Not until the Exile spoke did Eref come out of his horrified daze. “Balor didn’t just die to save Vul,” he said. “He died to save us all.”
“Eref,” Vul said. “I’m sorry.”
He looked at her, still dripping with blood in some places. He looked at the dark-vision glasses in his hand.
“It’s all right.” He didn’t know what else to say.
“Eref,” Caer said. Her face was so sorrowful.
Her sympathy made him frustrated. Nobody needed to pity him. He had known Balor would die. Who cared how it happened, or that Eref hadn’t been there to say goodbye? What difference did any of that make now?

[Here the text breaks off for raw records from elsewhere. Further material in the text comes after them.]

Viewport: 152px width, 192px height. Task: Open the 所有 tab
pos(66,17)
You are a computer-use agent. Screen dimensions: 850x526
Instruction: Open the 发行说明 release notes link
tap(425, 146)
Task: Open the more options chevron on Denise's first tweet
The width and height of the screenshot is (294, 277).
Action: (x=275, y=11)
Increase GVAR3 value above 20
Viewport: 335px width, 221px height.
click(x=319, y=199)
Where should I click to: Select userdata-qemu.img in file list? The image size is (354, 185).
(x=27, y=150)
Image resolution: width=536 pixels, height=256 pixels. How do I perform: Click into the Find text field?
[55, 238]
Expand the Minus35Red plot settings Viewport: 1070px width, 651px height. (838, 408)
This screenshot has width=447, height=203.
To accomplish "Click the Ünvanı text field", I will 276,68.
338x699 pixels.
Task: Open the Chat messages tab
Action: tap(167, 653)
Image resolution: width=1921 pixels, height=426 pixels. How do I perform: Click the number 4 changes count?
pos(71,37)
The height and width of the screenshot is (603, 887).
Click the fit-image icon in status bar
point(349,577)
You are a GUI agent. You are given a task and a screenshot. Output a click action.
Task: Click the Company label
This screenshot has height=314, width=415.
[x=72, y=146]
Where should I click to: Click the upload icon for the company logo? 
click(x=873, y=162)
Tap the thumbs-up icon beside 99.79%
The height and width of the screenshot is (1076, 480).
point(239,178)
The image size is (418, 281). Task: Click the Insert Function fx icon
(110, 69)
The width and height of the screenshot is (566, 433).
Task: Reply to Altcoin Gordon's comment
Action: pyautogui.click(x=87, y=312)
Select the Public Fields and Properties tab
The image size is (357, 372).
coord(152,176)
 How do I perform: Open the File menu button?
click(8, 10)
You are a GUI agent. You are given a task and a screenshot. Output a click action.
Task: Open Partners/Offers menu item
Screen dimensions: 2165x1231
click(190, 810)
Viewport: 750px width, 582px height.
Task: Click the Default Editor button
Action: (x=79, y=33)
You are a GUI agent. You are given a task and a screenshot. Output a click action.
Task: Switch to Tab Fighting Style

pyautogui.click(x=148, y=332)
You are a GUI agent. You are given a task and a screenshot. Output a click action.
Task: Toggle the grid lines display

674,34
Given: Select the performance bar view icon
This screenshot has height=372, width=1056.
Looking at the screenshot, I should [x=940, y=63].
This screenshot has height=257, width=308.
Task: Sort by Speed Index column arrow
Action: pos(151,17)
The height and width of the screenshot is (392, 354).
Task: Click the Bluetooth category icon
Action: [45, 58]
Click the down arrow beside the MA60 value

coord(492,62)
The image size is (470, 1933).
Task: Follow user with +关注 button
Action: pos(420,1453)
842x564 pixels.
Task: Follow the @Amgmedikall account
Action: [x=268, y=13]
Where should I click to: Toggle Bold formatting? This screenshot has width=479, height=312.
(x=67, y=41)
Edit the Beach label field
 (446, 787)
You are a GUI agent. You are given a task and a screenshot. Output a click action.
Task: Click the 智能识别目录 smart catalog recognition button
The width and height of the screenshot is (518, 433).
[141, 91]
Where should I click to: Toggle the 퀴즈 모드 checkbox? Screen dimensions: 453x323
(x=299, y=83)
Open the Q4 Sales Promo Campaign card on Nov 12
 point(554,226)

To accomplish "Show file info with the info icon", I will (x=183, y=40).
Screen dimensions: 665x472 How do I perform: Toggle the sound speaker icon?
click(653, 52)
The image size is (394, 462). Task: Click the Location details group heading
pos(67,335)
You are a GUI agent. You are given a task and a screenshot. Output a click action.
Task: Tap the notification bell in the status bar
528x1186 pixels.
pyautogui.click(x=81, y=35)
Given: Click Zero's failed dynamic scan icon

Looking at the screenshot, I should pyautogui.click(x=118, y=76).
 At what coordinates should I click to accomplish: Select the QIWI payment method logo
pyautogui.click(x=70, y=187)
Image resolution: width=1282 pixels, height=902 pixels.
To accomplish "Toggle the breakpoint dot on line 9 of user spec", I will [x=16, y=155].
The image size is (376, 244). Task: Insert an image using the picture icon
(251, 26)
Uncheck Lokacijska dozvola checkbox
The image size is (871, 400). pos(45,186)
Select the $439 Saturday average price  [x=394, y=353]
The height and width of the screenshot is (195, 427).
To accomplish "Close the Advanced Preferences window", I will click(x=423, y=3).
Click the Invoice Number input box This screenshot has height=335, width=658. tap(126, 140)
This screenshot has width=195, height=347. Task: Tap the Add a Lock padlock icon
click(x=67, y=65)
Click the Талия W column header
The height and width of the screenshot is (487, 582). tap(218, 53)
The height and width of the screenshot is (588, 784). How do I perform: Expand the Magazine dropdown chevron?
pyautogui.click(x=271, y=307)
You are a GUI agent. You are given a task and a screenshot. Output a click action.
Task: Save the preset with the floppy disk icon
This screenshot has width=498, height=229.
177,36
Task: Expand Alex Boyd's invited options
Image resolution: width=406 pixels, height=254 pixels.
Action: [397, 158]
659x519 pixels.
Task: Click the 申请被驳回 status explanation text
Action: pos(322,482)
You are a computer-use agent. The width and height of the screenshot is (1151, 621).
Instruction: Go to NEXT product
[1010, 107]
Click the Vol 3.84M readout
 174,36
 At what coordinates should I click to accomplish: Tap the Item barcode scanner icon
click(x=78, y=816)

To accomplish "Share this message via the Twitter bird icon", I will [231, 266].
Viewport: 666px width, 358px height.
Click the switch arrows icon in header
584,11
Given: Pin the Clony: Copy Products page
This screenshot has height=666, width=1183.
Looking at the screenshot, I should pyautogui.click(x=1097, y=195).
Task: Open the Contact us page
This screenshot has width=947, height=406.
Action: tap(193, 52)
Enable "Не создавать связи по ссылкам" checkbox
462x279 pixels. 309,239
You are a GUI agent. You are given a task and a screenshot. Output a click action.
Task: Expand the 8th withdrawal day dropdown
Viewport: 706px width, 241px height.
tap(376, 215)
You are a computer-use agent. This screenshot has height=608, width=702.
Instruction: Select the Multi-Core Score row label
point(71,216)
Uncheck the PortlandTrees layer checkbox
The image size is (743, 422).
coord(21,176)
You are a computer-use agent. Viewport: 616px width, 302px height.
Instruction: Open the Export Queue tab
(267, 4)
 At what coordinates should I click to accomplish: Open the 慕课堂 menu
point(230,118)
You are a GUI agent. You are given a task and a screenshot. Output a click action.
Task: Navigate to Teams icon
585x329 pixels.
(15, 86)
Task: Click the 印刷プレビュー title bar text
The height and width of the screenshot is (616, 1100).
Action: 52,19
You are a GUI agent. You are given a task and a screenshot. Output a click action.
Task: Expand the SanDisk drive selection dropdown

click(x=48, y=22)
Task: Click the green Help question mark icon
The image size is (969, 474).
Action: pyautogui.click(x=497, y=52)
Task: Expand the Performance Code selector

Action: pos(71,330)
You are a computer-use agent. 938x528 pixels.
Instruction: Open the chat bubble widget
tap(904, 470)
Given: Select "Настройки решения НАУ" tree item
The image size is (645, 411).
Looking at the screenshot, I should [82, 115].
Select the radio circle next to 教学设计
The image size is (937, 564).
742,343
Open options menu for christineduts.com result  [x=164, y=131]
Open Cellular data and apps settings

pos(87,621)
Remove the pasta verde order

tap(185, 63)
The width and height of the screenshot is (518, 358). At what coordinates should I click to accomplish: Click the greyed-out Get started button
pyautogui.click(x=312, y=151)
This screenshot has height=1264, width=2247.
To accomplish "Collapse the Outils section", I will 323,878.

“We need to get Vul back on her feet,” the Exile said.
“Not right now,” Caer said. “She’s not well.”
Eref looked at Caer and Vul and the Exile. He thought of Balor, dying alone in Dark World.
“We need her to help Eref into the Shade.”
“She can’t be moved just yet,” Caer insisted. “Let her rest a few minutes at least.”
None of this mattered.
“She can be moved. We just need her to guide Eref through the secret passageway—”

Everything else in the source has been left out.